PROMPT:
When you reach the line in the listing below that contains "Task: Open the 数据库 tab", begin returning lines exactly as written, and stop after the line that contains "Screen dimensions: 1148x1057". Return no other lines.

SUPPLIED INFORMATION:
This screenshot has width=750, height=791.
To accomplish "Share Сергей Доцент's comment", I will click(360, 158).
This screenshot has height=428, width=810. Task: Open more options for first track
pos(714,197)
---
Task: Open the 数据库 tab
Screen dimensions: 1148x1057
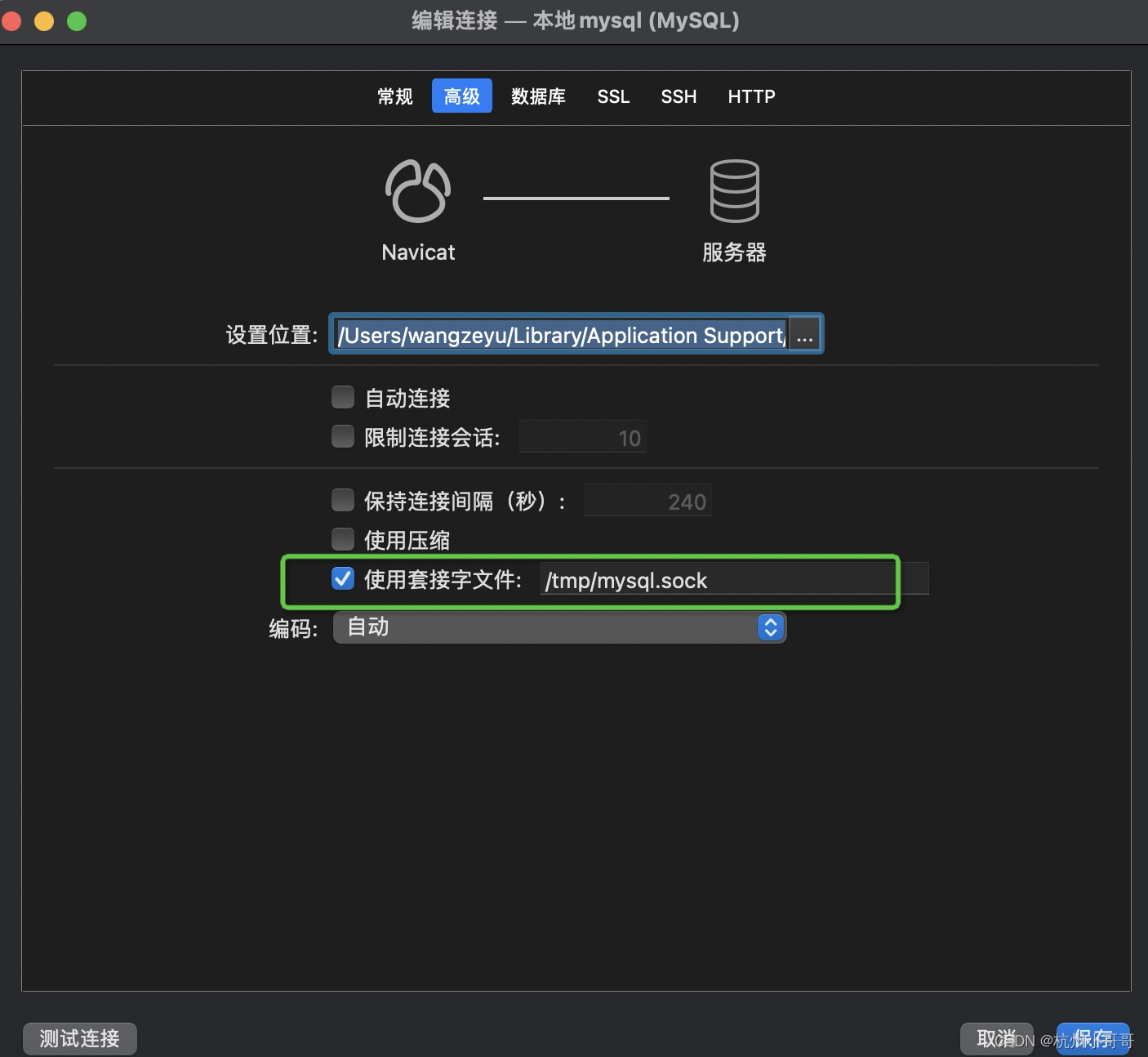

EXPECTED ANSWER:
Task: Open the 数据库 tab
Screen dimensions: 1148x1057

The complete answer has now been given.